Monday, October 31, 2011

Cleveland Cavaliers and the NBA Lockout

(I might as well join in with Sam)
The 2010-11 Cleveland Cavaliers are proof that Lebron James should have been the season's MVP. With him they were one of the best teams in the league (maybe the best - they might have had the most regular season wins, I don't remember and don't feel like looking it up). After losing him and little else, they instantly became the worst team of all time. That might sound like an exaggeration, but as far as I'm concerned, setting the all-time record for the longest losing streak (something like 30, maybe the highest in all professional sports) makes you the worst team ever.

The Cleveland Cavaliers are much like the Chevrolet Cavalier I drive: they're both poorly put together. Anytime a team completely disintegrates after losing one player - no matter how good that player is - it's safe to say the organization was flawed. Kyrie Irving and Tristan Thompson aren't going to turn things around any better than Cam's penis would. I was about to say they're on the right with those draft picks, but I'm not so sure. I still don't understand why Irving was the consensus number one pick after having only played half a season of college ball. I won't say he'll be a huge bust, but I think he'll struggle.
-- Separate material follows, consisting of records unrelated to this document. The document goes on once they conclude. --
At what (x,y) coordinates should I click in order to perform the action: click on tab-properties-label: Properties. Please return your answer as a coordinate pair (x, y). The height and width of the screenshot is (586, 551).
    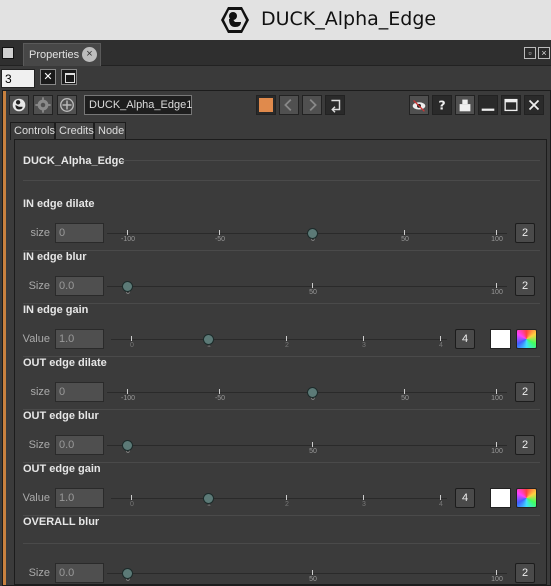
    Looking at the image, I should click on (54, 55).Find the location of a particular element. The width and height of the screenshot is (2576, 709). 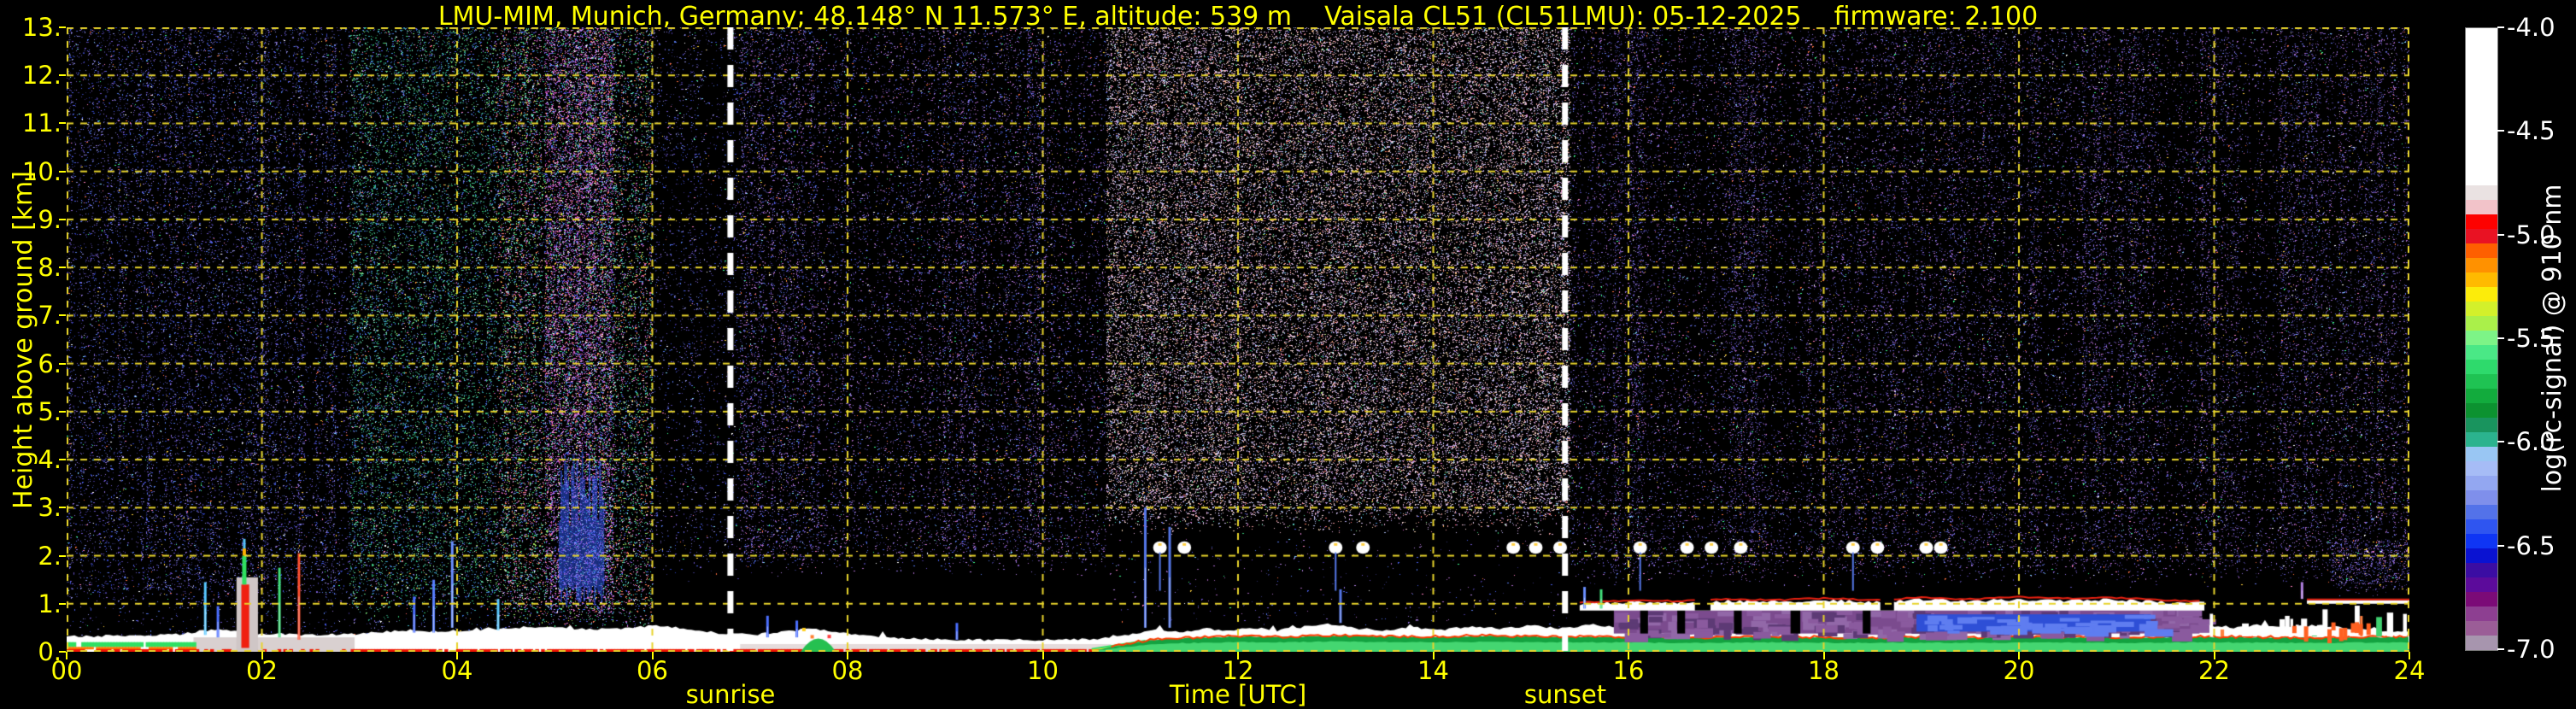

x-tick-label: 02 is located at coordinates (262, 670).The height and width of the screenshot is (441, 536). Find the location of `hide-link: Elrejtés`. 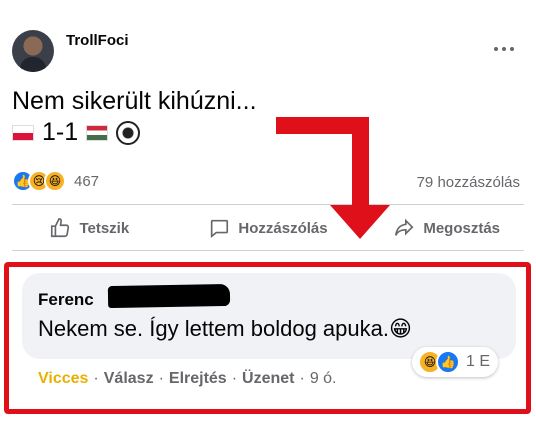

hide-link: Elrejtés is located at coordinates (198, 379).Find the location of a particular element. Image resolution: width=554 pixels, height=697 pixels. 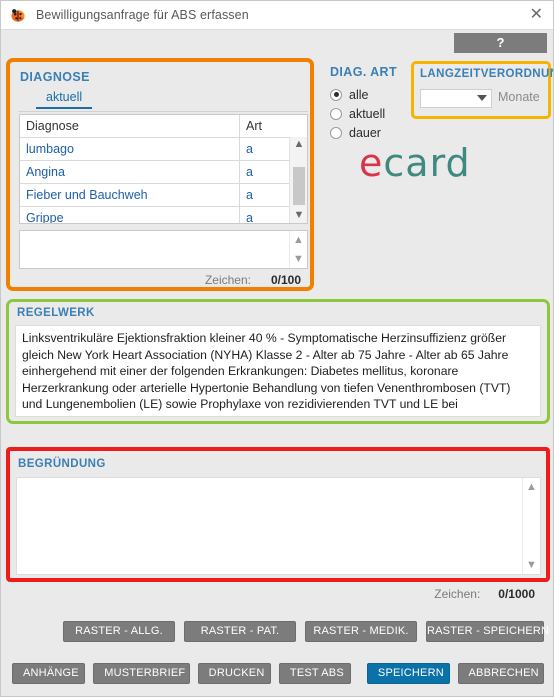

begruendung-counter-value: 0/1000 is located at coordinates (516, 594).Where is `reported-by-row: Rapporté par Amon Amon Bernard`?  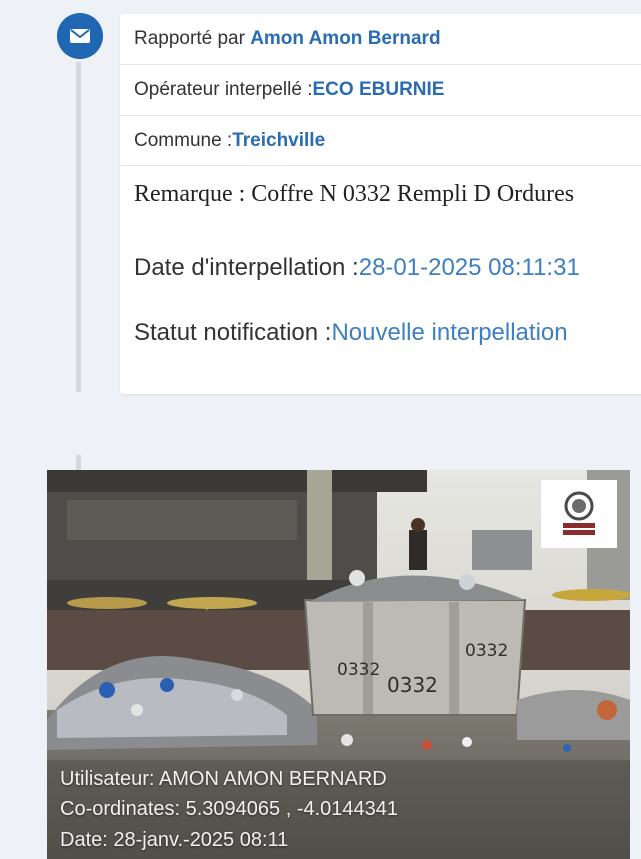
reported-by-row: Rapporté par Amon Amon Bernard is located at coordinates (380, 40).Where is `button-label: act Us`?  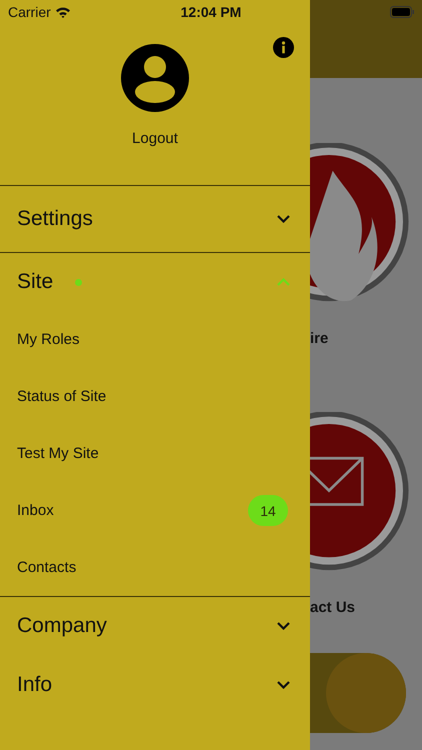 button-label: act Us is located at coordinates (333, 608).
I don't know much about Tristan Thompson other than that his first name is my middle name and he's Canadian, so I think he'll be just fine.

But a prediction: the Cavs will be the worst team in the league next season, and it will be a while before things start looking up for them. Some NBA experts will pick them to be a surprise, but they won't be.

Another team that won't be a surprise: Minnesota. They'll be in the running for the worst in the league. Another prediction: many NBA experts actually will pick them to be a surprise. Another team that won't be a surprise: the Toronto Raptors, as much as I hate to say it, and as much as I'm really trying not to say it.

I was going to go on for a while and try to say something interesting and creative, but with the Cleveland Cavaliers as a subject, that is difficult to do. I was also going to post this a long time ago, because it has been finished for a long time, but I couldn't force myself to do it. I can't get excited about the NBA because I hate the NBA. Considering the NBA is actually my favorite thing on earth, that last statement isn't a true one, but yet it somehow is. As this lockout continues and millionaires continue to squabble about money, my anger grows. And I'm not mad about not watching basketball. I don't think anyone is. We're mad that this thing is happening at all. It's so disgusting that I've even had the thought that I don't want to watch it whenever it comes back. Now, I know that I won't be able to do that, but the fact that I've thought about it says a lot. Why should I associate myself with this abstract giant that is so greedy, selfish, manipulative, and uncaring towards me and all the other people who support it - the people who, were we to stop supporting it, could bring about its demise?

But I love basketball. I love watching it played at the highest level. And there's nothing I can do. That might sound pathetic - that I actually cannot separate myself from it - and it might not be completely true, but I feel it. Following the NBA has become part of my identity. The NBA means nothing, it's pointless, and it's even stupid - we spend hours watching, dissecting, and arguing about grown men throwing a ball through a hoop - but it's part of my life. Some of my best memories involve the NBA. But the memories aren't about the NBA itself. They're about the people who experience the NBA with me: my friends and family. They're the people I get excited with, argue with, text to, scream to.

I had actually thought I could leave the NBA behind, until our old friend Bill Simmons pulled me back. Item 55 in his recent "Proactively Mourning the NBA" column says, "Those random nights when three straight awesome crunch-times happen within a frantic span of 45 minutes, with my buddy Hirschy's inevitable 'Are you watching?' text happening somewhere along the lines." That's what it's all about. Those texts, and those phone calls before texts existed, and those next day conversations before we thought to use the phone, and those re-enactments on NBA Live when the actual games weren't happening, and the constant discussions we have anytime we meet up, and this blog.

That's why I care about the NBA. But the NBA doesn't care about me.